Friday, July 22, 2005

LexisNexis(TM) Academic - Document

Copyright 2005 The Financial Times Limited
Financial Times (London, England)

July 22, 2005 Friday
London Edition 1

SECTION: RENMIMBI REVALUATION; Pg. 10

LENGTH: 608 words

HEADLINE: US Treasury welcomes currency reform WASHINGTON REACTION:

BYLINE: By ANDREW BALLS and ALAN BEATTIE

DATELINE: WASHINGTON and LONDON

BODY:


The US Treasury yesterday warmly welcomed China's currency reform, stressing that the new arrangement would eventually allow for significant revaluation.

China's announcement of an initial 2.1 per cent revaluation and its shift to a managed float against a basket of currencies, similar to Singapore's currency system, follows a long campaign by Washington for a more flexible Chinese currency.

The Treasury claimed the new regime would allow the renminbi to rise by 0.3 per cent per day against the dollar, although it was not clear this was a correct interpretation of the Chinese authorities' statement.

John Snow, Treasury secretary, said: "I greatly welcome their commitment to using market forces, to relying on market forces to bring the currency into alignment with underlying demand and supply forces."

The move can be seen as a personal triumph for Mr Snow, whose efforts over the past two years have been criticised by Congress as ineffective. He has long maintained that too much external pressure would make it harder for those who favoured currency reform in Beijing to win internal political battles on the issue.

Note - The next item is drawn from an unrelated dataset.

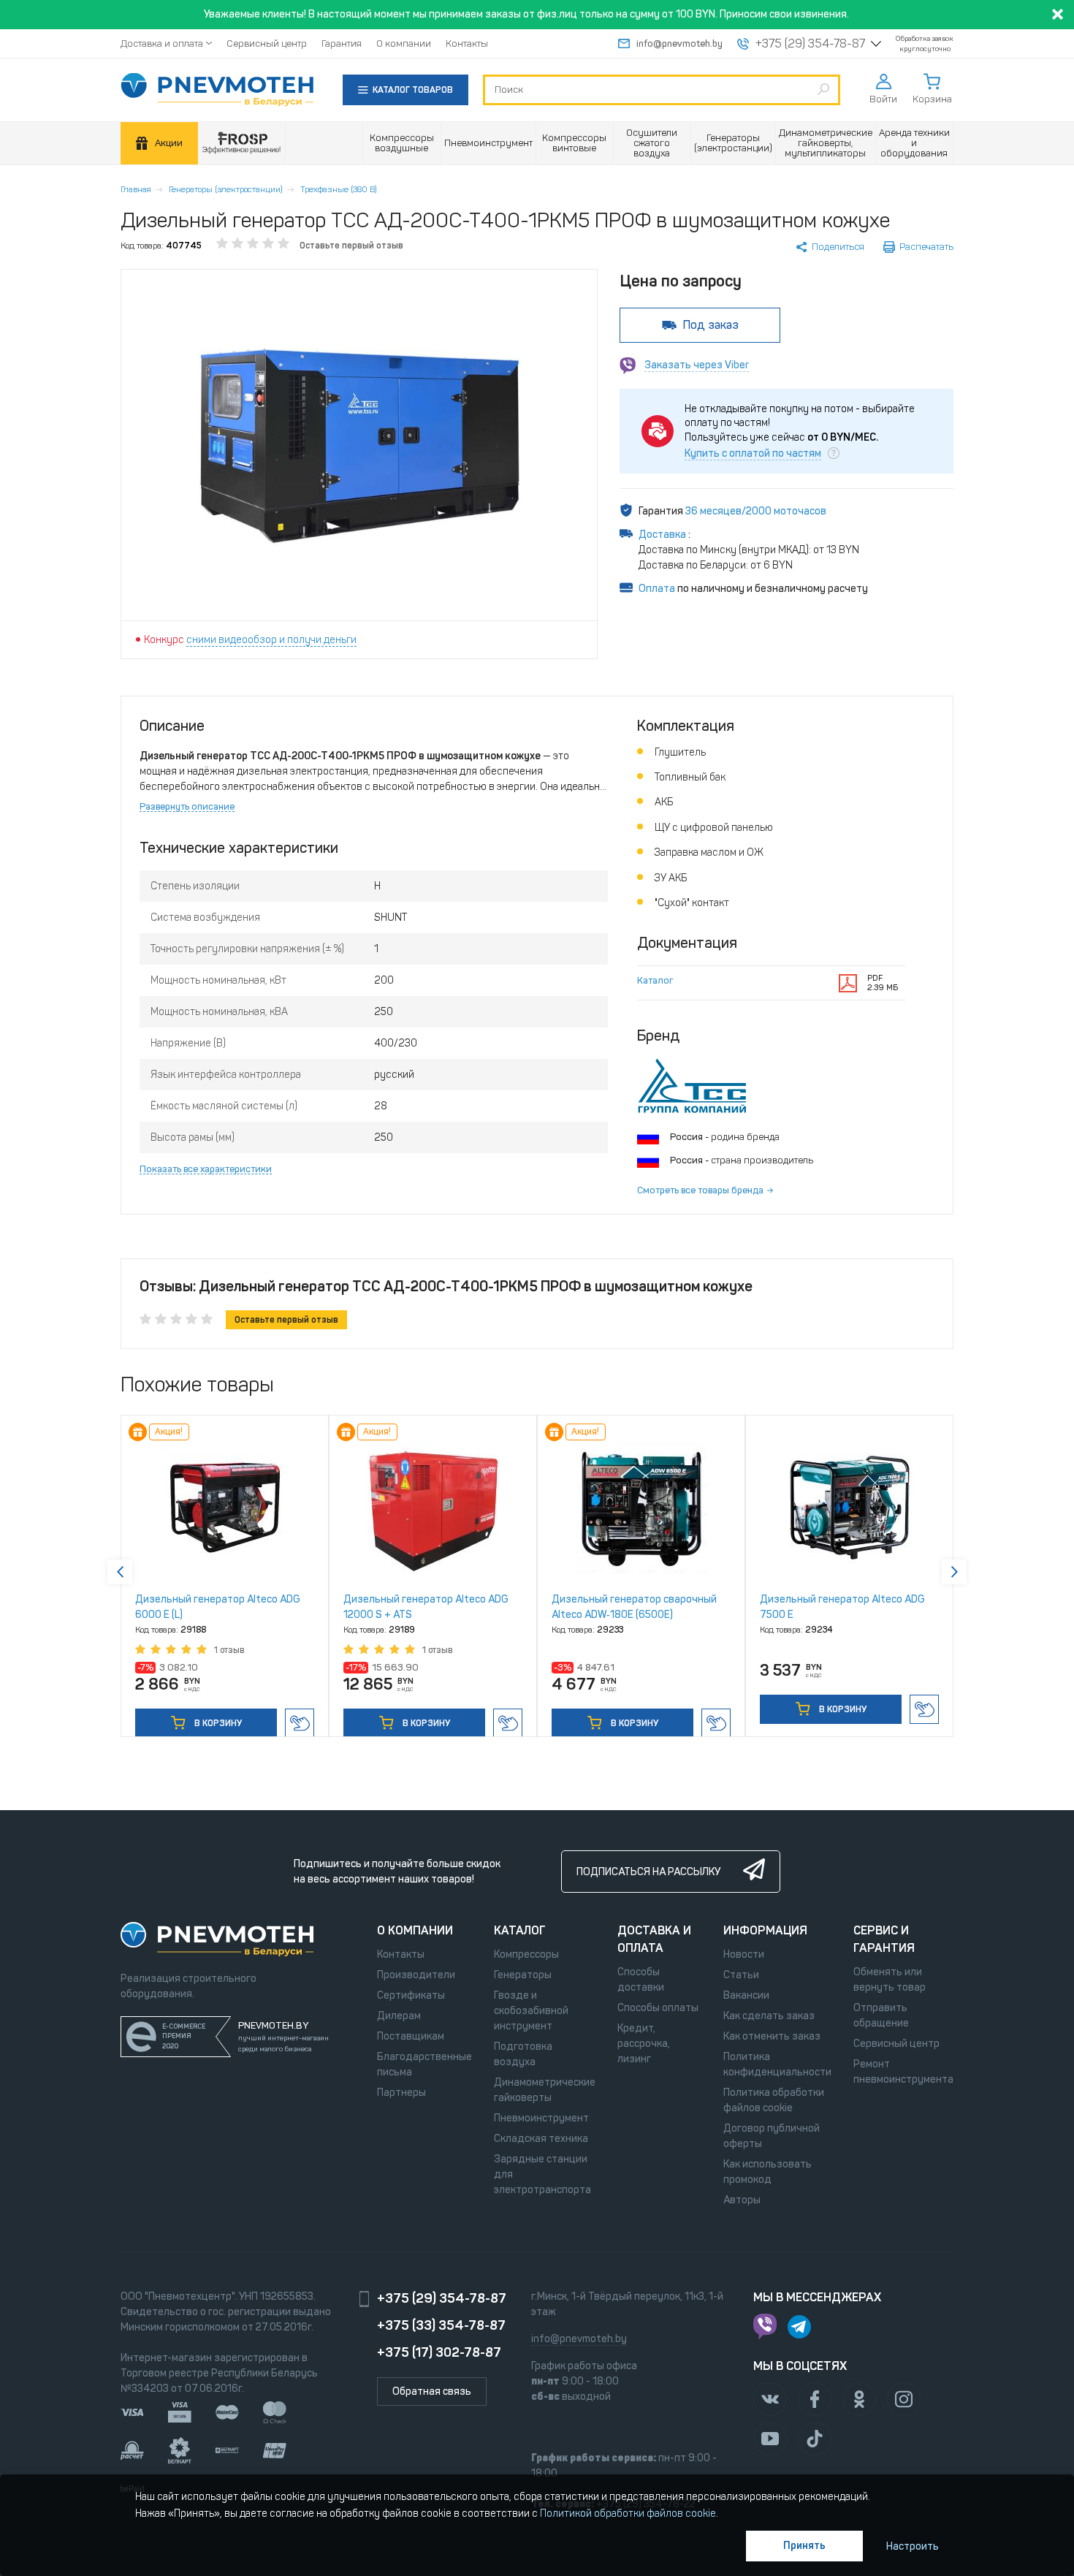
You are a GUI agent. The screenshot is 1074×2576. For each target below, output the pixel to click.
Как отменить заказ (771, 2036)
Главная (136, 189)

Last month Mr Snow, together with Alan Greenspan, Federal Reserve chairman, convinced senators Charles Schumer and Lindsey Graham to postpone a vote on their bill to impose a 27.5 per cent tariff on Chinese imports, with Mr Snow saying he thought a move by China on its currency was imminent.

"I think you need to give credit to John Snow and his colleagues for having persistently pursued this agenda," said William Rhodes, senior vice-chairman of Citigroup. "However . . . what counts is that China did this in China's own interests. Although the initial amount is modest, what is important is that this system has been established."

Mr Greenspan told the Senate banking committee yesterday: "I look at it as the first step in a number of further adjustments as they invariably increase their participation in the world trading markets."

A small shift in China's exchange rate against the dollar will have very little impact on the US trade deficit.

But the prospect of much greater movement over time, and a broader shift towards greater currency flexibility by other governments in Asia, is part of the recipe for a rebalancing of global growth laid out by the US and its Group of Seven partners, the International Monetary Fund and others.

The IMF said yesterday that China should not limit the renminbi's movements within the new framework it had announced.

"We would encourage the authorities to utilise fully the scope for flexibility in the new exchange rate arrangement," it said.

In the US, the Chinese currency has been the focus of congressional anger and protectionism, which yesterday's move should help to restrain.

"The traditional pattern is for the administration to be the free-trade anchor and Congress to tug it towards protectionism," said Tom Gallagher, head of policy research for the ISI Group, a Washington consultancy. "This move is probably just enough to stop the anchor shifting."

China's revaluation of its currency, and particularly the adoption of a new regime that will allow easier adjustments in future, may take the edge off some of the protectionist sentiment that has helped to slow progress in the Doha round of global trade talks.

There may be less of an impact in Europe, which participants say has proved to be one of the more reluctant participants in the Doha round. China's hyper-competitive exporters have caused alarm over job losses in Europe, particularly in textiles.

But the EU is running a much smaller overall current account deficit than the US, and the eurozone is running a surplus.